▸ **TASK DETAILS**
Give every line of the records exactly, please, from the first up to and including the one containing "You are a computer-use agent. This".
________________
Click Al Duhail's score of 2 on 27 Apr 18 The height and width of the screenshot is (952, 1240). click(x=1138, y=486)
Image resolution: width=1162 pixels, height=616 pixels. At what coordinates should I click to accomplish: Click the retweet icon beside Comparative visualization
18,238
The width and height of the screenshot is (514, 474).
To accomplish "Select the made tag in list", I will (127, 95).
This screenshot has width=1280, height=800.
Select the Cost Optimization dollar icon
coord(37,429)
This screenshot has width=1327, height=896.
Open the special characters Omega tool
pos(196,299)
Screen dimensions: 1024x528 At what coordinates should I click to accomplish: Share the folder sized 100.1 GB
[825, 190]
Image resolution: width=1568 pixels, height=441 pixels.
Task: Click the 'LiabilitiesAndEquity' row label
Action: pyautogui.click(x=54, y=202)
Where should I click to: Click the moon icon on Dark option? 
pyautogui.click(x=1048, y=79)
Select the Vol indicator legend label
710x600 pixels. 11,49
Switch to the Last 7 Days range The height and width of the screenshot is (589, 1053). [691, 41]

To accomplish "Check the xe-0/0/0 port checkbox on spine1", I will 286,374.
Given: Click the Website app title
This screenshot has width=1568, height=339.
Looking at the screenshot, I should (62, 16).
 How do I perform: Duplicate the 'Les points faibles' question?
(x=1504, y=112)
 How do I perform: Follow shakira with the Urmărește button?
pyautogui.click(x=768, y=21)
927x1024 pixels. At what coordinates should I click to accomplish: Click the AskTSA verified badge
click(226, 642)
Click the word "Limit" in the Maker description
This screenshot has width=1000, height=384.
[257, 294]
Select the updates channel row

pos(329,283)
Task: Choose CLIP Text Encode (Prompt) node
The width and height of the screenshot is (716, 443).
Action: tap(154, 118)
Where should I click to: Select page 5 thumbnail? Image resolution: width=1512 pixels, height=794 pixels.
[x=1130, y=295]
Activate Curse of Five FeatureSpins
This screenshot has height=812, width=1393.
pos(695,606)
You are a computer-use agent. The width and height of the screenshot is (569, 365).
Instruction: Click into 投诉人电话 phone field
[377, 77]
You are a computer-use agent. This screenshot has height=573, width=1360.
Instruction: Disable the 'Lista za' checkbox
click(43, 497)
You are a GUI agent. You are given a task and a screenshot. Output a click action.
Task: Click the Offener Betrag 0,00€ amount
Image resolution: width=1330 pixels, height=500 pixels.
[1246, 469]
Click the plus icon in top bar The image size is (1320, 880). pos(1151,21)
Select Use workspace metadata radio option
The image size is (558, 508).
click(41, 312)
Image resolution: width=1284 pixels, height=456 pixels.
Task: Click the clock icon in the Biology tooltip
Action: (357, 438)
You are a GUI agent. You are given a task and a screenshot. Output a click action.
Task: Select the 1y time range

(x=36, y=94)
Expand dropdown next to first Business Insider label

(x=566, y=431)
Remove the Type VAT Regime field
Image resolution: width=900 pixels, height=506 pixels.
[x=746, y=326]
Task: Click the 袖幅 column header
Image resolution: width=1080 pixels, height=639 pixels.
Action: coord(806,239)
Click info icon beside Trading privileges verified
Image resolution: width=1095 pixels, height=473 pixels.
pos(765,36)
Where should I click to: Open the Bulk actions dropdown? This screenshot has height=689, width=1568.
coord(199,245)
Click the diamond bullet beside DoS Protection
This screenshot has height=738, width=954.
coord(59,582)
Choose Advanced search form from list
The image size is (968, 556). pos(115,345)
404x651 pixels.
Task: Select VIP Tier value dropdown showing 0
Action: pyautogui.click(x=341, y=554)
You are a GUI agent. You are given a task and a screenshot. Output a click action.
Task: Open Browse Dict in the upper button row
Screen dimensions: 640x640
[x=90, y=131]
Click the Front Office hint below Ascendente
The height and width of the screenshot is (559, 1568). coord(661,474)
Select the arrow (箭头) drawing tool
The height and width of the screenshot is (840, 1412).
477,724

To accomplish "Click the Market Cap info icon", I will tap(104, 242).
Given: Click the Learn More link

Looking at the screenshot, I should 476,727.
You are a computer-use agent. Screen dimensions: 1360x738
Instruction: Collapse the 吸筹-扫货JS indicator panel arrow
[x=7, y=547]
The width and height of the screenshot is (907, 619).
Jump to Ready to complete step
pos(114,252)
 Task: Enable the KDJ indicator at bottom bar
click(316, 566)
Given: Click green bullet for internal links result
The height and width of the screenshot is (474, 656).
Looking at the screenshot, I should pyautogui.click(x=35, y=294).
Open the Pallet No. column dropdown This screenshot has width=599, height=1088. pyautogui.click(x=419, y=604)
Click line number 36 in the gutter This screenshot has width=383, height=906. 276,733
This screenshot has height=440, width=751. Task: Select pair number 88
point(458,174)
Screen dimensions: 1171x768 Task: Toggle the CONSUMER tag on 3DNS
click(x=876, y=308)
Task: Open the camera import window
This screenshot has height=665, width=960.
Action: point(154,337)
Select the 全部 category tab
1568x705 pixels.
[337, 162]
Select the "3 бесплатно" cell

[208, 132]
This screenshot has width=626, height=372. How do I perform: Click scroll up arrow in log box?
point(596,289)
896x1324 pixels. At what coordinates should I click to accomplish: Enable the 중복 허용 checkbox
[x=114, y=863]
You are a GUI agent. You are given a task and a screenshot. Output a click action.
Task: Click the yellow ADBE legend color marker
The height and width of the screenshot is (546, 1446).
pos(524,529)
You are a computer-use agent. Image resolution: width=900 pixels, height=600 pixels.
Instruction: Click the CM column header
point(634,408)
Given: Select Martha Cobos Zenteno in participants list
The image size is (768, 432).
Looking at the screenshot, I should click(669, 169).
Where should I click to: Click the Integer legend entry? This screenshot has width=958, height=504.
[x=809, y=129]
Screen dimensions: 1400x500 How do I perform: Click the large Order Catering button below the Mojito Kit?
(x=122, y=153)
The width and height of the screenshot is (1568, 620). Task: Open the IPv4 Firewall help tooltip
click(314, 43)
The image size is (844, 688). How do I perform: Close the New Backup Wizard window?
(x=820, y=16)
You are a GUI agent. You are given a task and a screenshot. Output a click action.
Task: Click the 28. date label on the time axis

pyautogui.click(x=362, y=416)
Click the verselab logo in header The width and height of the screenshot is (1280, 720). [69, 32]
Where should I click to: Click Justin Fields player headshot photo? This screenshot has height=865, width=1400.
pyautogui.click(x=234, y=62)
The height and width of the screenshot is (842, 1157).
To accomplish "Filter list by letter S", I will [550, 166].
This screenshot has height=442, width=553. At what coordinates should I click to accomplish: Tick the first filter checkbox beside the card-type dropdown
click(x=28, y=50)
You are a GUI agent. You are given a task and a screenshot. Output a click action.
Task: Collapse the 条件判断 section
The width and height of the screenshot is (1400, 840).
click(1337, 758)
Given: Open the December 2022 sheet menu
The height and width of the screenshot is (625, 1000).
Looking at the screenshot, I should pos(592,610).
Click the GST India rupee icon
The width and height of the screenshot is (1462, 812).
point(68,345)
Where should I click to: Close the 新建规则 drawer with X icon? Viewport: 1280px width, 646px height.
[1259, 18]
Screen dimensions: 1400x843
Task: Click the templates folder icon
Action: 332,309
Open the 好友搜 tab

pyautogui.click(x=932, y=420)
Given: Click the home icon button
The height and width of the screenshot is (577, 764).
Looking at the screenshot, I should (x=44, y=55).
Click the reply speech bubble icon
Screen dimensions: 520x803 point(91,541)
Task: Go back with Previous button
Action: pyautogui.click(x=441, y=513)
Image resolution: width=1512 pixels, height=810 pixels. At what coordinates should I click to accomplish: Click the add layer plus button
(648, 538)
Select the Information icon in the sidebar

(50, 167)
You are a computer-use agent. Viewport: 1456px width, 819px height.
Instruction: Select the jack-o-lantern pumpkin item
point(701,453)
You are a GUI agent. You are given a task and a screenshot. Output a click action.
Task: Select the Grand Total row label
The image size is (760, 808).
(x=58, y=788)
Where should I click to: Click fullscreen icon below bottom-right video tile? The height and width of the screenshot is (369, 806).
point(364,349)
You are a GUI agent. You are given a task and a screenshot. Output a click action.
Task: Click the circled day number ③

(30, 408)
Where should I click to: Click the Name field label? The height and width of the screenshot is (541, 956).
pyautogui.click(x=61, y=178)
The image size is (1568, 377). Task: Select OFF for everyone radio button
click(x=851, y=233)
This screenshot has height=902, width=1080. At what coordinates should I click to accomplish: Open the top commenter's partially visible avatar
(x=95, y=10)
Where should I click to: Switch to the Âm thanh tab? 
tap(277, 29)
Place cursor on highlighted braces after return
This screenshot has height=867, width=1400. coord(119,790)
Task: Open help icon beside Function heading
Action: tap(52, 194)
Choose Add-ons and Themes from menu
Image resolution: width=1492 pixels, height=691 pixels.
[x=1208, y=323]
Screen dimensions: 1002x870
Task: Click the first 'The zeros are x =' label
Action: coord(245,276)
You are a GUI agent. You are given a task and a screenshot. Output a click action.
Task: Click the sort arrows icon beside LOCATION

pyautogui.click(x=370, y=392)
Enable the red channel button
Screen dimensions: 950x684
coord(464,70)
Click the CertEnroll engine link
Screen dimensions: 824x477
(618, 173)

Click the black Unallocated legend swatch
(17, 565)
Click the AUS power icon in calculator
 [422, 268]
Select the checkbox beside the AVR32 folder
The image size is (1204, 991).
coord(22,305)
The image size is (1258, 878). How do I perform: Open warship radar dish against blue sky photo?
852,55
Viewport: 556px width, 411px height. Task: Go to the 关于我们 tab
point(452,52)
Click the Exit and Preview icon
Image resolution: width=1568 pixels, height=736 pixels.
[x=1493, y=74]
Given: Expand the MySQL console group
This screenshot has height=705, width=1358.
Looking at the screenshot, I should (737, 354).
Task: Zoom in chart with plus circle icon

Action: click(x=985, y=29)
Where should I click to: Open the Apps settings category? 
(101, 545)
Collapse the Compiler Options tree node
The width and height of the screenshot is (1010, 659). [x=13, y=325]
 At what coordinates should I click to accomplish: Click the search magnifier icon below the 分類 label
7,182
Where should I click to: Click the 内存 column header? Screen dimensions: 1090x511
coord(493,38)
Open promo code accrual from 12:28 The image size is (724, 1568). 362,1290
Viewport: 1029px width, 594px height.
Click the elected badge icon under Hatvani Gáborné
________________
▸ **ANSWER BOX**
Click Al Duhail's score of 2 on 27 Apr 18 The height and width of the screenshot is (952, 1240). click(x=1138, y=486)
Image resolution: width=1162 pixels, height=616 pixels. At what coordinates should I click to accomplish: Click the retweet icon beside Comparative visualization
18,238
The width and height of the screenshot is (514, 474).
To accomplish "Select the made tag in list", I will (127, 95).
This screenshot has width=1280, height=800.
Select the Cost Optimization dollar icon
coord(37,429)
This screenshot has width=1327, height=896.
Open the special characters Omega tool
pos(196,299)
Screen dimensions: 1024x528 At what coordinates should I click to accomplish: Share the folder sized 100.1 GB
[825, 190]
Image resolution: width=1568 pixels, height=441 pixels.
Task: Click the 'LiabilitiesAndEquity' row label
Action: pyautogui.click(x=54, y=202)
Where should I click to: Click the moon icon on Dark option? 
pyautogui.click(x=1048, y=79)
Select the Vol indicator legend label
710x600 pixels. 11,49
Switch to the Last 7 Days range The height and width of the screenshot is (589, 1053). [691, 41]

To accomplish "Check the xe-0/0/0 port checkbox on spine1", I will 286,374.
Given: Click the Website app title
This screenshot has width=1568, height=339.
Looking at the screenshot, I should (62, 16).
 How do I perform: Duplicate the 'Les points faibles' question?
(x=1504, y=112)
 How do I perform: Follow shakira with the Urmărește button?
pyautogui.click(x=768, y=21)
927x1024 pixels. At what coordinates should I click to accomplish: Click the AskTSA verified badge
click(226, 642)
Click the word "Limit" in the Maker description
This screenshot has width=1000, height=384.
[257, 294]
Select the updates channel row

pos(329,283)
Task: Choose CLIP Text Encode (Prompt) node
The width and height of the screenshot is (716, 443).
Action: tap(154, 118)
Where should I click to: Select page 5 thumbnail? Image resolution: width=1512 pixels, height=794 pixels.
[x=1130, y=295]
Activate Curse of Five FeatureSpins
This screenshot has height=812, width=1393.
pos(695,606)
You are a computer-use agent. The width and height of the screenshot is (569, 365).
Instruction: Click into 投诉人电话 phone field
[377, 77]
You are a computer-use agent. This screenshot has height=573, width=1360.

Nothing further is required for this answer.